PJ Vogt: Yeah. What can I say? It’s really sad that’s ending. It’s sad how it ended. It’s not the end of the story you would want. I feel really proud of the stories we got to tell on the work we’ve got to do. I think I’ve loved so many publications and radio shows and just projects made by people that ended, and it always broke my heart. Having been inside one, [laughs] it’s still heartbreaking. I think the one thing I used to tell myself then and I tell myself now is, all those people will continue to make stuff in different configurations and with different teams. But a lot of the magazines I love that ended, those people went on and started new magazines, and those magazines were great too and new voices showed up, and I hope that there’s stuff we did that people can take the ball and run with and just like we imitated and ripped off and hopefully made some things around, I hope people do the same thing to us.
Ricky Mulvey: You guys did some incredible stuff. Anything delighting you? Maybe a random Internet rabbit hole right now?
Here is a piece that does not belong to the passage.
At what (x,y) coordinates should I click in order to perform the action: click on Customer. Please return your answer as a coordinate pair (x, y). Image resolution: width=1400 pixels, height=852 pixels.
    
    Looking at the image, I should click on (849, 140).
PJ Vogt: A lot of things have been delighting me. A lot of them are pretty deep on crypto Twitter. You alluded to it, but there’s this hole, the Seth Green thing I’ve really enjoyed. A famous actor, very into NFTs, bought a bunch of Bored Ape Yacht Clubs, and one of the things about these particular monkey JPEGs is if you own the rights to the image, you own all the IP and derivative right. A celebrity could buy a picture of a monkey and then create a fast food restaurant or a television series or a musical about that thing.
Seth Green is the first person I know of who’s really tried to do it, and he has a trailer for a television show that’s sort of like Cheers except for half the characters are NFTs, and then someone stole his NFTs. He got phished. There’s this [laughs] huge startling legal question which is like, what happens now? No one knows. He tweeted that he’s in negotiation with the person who ended up with his NFTs. But it’s so complicated. I really just enjoyed it, and they’ve been like, I said in the interview today with somebody who had done […]. He’s a professional investigator, not normally interested in crypto, but he had followed the chain of theft and had made some headway into how did that happen, which hopefully will be an episode.
Ricky Mulvey: I’m looking forward to listening to it. How can people follow your work and support it?
PJ Vogt: Crypto Island. You can listen wherever you listen to podcasts. If you want to support it, I have a newsletter as well at pjvogt.com, and I did pay subscribers, but honestly, if people just want to listen, I’d be happy.
Ricky Mulvey: PJ Vogt, thanks for joining us on Motley Fool Money.
PJ Vogt: Thanks for having me.
Chris Hill: As always, people on the program may have interest in the stocks they talk about and The Motley Fool may have formal recommendations for or against them, so don’t buy or sell stocks based solely on what you hear. I’m Chris Hill. Thanks for listening, we’ll see you tomorrow.